The Rich Strut their Stuff – and Skirt the Law
I watched in sorrow and disbelief last night as MSNBC’s Rachel Maddow previewed the extravaganza that Republicans and their lobbyist pals will stage in Tampa next week. Money apparently is no object when these folks get together to fete each other. One of Tampa’s biggest restaurants, for example, is booked solid for the entire week – by a single patron! A lobbyist, of course.
You can bet this lobbyist will keep the restaurant busy throughout the convention week, wining and dining lawmakers who can potentially be useful to his clients.
I worked for the Tampa Tribune in my reporting days, and I have seen up close the city’s sordid underbelly.
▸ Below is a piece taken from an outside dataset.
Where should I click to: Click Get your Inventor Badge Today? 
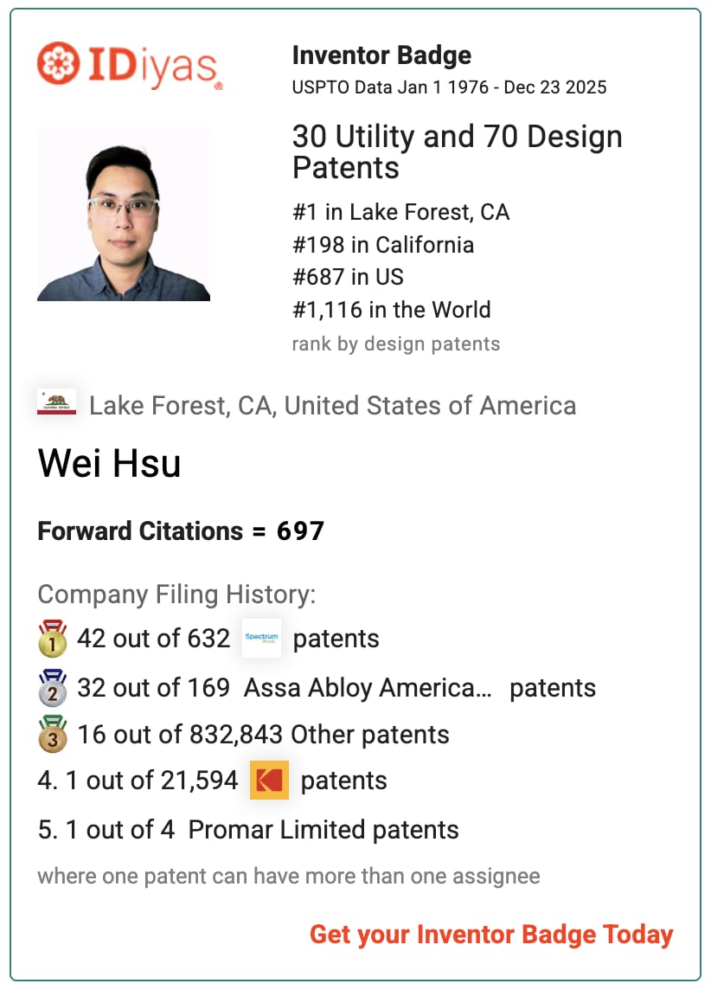tap(490, 935)
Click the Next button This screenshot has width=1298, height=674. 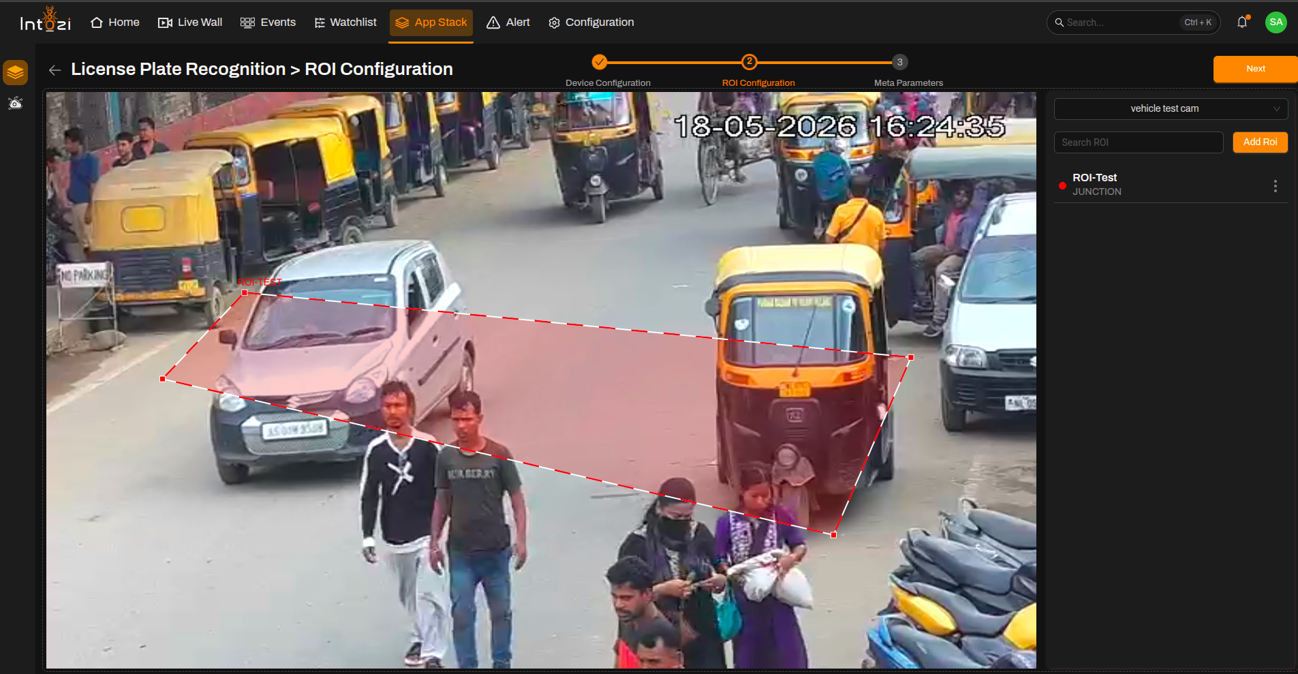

To watch the rich and powerful (and so often corrupt) enjoy an orgy of consumption in the midst of that seedy city is to witness an allegorical depiction of America’s future – if the Republicans get their way.
You’re probably wondering whether it’s against the law to lavish food, drink and entertainment on elected representatives in the hope of winning favors from them. And in a way it is.
Rachel reminded me that after the Jack Abramoff scandal a few years ago, Congress passed laws to prevent a recurrence. But – like love – lobbyists will find a way. And she observed that it hasn’t taken long for Washington’s power brokers to circumvent the new ethics regulations.
Abramoff, who served four years in federal prison for crimes related to the Indian gaming lobby, told the National Conference of State Legislatures recently that things in Washington are pretty much the way they were during his day. Abramoff has made a career since prison by advocating for ethics reform, along with writing a 2011 book on his crimes.
NBC’s Michael Isikoff quotes Abramoff as saying the GOP convention is “a mega-fundraising, lobbying extravaganza. Everybody is in one place at one time.”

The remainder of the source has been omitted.